While social media might seem like a confusing tangle, there are actually discernible structures underlying and ordering online communities like Twitter, according to a new study by professors from Royal Holloway University and Princeton University.
The article by John Bryden, Sebastian Funk, and Vincent Jansen, titled “Word usage mirrors community structure in the online social network Twitter” and published in EPJ Data Science, describes how Twitter users group themselves (consciously or unconsciously) into “tribes” which are identifiable by shared language patterns -- and which also tended to have similar vocations, political opinions, and hobbies.

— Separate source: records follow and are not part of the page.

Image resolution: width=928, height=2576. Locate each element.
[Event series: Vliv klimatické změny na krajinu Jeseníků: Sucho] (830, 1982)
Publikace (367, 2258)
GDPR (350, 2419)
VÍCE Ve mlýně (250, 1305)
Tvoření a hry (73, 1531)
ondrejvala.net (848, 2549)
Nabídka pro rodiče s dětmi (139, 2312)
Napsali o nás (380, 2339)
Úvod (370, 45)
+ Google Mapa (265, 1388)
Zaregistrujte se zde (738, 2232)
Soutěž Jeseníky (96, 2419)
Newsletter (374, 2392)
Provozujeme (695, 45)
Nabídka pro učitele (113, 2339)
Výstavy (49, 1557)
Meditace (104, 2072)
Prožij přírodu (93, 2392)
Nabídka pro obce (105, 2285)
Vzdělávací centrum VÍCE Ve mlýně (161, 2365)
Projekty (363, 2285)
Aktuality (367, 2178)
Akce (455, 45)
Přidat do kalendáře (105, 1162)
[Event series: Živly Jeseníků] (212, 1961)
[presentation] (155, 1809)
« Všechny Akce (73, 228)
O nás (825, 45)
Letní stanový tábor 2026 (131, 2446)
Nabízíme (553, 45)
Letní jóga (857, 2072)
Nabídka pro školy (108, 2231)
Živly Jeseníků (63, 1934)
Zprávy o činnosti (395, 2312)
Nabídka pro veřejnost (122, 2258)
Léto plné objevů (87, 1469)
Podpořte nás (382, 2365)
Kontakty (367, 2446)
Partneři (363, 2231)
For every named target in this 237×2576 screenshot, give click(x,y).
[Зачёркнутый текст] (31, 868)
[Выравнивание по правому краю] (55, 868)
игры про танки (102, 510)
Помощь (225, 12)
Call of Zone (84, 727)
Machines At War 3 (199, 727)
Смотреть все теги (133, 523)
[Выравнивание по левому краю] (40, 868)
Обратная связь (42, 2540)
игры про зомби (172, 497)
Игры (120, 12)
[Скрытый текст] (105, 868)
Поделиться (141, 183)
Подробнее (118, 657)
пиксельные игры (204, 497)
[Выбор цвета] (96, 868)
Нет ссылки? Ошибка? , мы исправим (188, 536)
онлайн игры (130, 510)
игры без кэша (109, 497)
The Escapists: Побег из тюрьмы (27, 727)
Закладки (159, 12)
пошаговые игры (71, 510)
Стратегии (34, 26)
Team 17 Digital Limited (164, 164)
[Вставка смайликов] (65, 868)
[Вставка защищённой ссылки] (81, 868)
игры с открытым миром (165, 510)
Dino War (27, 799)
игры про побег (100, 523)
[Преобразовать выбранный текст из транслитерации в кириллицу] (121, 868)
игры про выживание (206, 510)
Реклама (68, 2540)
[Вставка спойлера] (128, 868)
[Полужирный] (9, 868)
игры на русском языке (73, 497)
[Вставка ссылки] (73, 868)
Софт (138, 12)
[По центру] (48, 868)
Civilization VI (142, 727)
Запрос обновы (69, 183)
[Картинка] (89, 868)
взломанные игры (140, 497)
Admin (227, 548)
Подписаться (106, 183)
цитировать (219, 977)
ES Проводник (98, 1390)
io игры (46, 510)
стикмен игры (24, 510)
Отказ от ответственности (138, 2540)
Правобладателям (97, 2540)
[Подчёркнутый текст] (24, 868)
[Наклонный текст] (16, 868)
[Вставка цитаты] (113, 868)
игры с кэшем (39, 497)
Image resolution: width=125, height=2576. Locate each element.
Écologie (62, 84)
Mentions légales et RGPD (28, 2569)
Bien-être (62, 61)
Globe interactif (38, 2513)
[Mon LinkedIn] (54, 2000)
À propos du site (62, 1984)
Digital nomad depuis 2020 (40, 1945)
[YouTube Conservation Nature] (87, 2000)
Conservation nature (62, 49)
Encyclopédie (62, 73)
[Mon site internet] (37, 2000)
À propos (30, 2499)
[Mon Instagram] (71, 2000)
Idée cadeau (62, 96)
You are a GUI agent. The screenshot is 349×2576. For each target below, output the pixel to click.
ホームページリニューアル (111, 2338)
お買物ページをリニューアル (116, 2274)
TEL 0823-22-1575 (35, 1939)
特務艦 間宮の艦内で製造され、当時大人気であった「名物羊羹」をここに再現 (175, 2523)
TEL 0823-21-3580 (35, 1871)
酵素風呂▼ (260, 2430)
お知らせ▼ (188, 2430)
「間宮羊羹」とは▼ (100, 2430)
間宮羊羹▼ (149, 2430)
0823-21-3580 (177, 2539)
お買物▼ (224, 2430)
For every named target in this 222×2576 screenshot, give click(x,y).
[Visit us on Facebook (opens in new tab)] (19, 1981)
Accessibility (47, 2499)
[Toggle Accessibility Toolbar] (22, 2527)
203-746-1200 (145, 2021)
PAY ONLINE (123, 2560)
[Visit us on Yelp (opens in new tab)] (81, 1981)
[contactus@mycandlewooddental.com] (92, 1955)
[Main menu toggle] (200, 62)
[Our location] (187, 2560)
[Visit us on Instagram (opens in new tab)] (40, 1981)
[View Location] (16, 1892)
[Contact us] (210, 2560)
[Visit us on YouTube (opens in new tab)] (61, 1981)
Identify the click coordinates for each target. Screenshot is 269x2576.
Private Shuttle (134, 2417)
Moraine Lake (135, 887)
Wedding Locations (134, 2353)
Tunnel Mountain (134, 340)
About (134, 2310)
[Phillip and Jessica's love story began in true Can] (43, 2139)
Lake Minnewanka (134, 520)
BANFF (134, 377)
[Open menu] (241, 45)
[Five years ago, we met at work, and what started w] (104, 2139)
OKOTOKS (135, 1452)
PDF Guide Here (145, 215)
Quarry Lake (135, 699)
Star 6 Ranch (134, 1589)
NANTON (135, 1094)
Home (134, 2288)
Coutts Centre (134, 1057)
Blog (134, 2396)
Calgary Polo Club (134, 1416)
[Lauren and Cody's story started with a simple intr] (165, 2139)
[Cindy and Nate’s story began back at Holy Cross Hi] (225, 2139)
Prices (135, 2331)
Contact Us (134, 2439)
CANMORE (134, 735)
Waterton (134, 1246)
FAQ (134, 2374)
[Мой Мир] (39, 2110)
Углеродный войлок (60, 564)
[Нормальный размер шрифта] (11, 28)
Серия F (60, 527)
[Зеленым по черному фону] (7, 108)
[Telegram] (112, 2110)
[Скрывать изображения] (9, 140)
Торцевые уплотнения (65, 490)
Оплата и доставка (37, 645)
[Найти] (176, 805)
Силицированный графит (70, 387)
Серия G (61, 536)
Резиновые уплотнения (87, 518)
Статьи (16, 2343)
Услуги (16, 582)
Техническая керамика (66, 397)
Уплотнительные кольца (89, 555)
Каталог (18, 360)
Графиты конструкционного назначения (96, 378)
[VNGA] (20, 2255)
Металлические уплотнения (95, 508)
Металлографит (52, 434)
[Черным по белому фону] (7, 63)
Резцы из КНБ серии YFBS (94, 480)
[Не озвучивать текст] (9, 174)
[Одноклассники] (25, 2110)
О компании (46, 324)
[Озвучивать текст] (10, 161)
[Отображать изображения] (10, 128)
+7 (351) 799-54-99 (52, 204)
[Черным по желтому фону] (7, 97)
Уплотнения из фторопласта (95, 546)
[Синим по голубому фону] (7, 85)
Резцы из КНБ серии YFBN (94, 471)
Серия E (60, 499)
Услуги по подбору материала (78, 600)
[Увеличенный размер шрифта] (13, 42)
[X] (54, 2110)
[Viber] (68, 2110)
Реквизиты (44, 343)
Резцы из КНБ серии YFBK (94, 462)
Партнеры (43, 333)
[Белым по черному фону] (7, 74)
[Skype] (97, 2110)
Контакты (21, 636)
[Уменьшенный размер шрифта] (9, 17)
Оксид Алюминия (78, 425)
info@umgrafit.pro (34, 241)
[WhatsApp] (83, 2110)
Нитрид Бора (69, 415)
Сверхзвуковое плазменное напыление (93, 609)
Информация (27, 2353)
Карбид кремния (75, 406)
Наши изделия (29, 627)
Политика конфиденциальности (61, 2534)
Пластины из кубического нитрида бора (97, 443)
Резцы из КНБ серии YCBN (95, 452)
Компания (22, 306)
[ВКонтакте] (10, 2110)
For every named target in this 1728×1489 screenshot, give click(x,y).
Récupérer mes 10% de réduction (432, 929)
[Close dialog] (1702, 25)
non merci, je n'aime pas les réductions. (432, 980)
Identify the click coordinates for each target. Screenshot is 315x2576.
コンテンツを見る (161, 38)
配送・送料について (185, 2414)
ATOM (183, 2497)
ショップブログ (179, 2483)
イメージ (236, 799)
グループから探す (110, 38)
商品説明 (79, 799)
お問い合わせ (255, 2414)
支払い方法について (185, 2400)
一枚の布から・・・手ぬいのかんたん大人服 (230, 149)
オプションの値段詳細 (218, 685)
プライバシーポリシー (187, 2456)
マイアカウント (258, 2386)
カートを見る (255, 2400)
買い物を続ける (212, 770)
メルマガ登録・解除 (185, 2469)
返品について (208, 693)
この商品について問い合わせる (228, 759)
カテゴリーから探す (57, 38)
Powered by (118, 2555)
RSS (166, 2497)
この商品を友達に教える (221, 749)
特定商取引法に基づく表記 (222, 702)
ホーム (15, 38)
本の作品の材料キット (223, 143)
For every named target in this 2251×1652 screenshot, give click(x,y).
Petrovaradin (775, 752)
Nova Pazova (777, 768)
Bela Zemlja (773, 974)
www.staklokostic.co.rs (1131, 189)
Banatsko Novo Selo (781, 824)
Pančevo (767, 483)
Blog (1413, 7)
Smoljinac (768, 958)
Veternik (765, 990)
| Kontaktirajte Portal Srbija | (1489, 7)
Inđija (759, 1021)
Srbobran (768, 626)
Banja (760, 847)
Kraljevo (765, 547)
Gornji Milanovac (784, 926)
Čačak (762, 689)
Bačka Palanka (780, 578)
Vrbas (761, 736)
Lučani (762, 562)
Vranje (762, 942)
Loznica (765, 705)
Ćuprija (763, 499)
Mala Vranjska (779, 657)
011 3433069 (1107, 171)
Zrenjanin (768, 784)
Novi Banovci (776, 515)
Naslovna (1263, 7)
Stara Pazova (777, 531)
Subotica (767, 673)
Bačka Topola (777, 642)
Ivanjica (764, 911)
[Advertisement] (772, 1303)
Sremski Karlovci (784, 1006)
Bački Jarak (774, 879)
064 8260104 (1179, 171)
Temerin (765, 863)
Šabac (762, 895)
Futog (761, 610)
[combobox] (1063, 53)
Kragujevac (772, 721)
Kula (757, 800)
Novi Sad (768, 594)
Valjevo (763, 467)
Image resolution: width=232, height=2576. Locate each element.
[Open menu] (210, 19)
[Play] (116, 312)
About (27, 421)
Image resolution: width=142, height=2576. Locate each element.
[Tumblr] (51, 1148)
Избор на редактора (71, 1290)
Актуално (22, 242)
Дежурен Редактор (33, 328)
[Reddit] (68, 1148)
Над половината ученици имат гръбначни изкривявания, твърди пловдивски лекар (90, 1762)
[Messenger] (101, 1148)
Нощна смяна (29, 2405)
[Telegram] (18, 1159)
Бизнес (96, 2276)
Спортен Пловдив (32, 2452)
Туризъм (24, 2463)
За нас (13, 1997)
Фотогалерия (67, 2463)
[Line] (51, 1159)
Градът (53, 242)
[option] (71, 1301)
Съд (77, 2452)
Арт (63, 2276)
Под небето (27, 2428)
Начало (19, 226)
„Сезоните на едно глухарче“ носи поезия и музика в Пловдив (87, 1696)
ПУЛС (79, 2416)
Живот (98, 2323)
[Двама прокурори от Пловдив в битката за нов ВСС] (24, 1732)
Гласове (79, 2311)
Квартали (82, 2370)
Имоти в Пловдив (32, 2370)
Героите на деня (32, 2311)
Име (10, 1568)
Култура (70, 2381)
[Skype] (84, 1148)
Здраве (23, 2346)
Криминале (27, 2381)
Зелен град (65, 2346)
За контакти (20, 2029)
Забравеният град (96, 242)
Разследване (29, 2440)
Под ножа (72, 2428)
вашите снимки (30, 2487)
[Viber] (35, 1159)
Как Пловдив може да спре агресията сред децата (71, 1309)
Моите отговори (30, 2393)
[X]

The researchers tracked 75 million public messages sent on Twitter by around 250,000 members, and used this data to determine which individuals were more likely to talk to each other. Then they correlated these relationships with linguistic patterns to identify a wide range of sub-communities, which they term “tribes.”
No surprise, one such community was interested in -- perhaps “obsessed with” would be more accurate -- Justin Bieber, and members of this group displayed their own unique verbal tics. Jansen noted: “Interestingly, just as people have varying regional accents, we also found that communities would misspell words in different ways. The Justin Bieber fans have a habit of ending words in ‘ee’, as in ‘pleasee’.”
The Twitter language tribes get pretty, well, tribal, in the sense of tightly focused on their parochial interests. According to Funk, another group, which the researchers nicknamed “anipals,” “was interested in hosting parties to raise funds for animal welfare, while another was a fascinating growing community interested in the concept of gratitude.”
The model passes the predictive test, according to the authors, who assert that “The words used by an individual user, in turn, can be used to predict the community of which that user is a member.” The authors claim a roughly 80% accuracy rate in being able to predict which community a Twitter user belongs to based on linguistic analysis.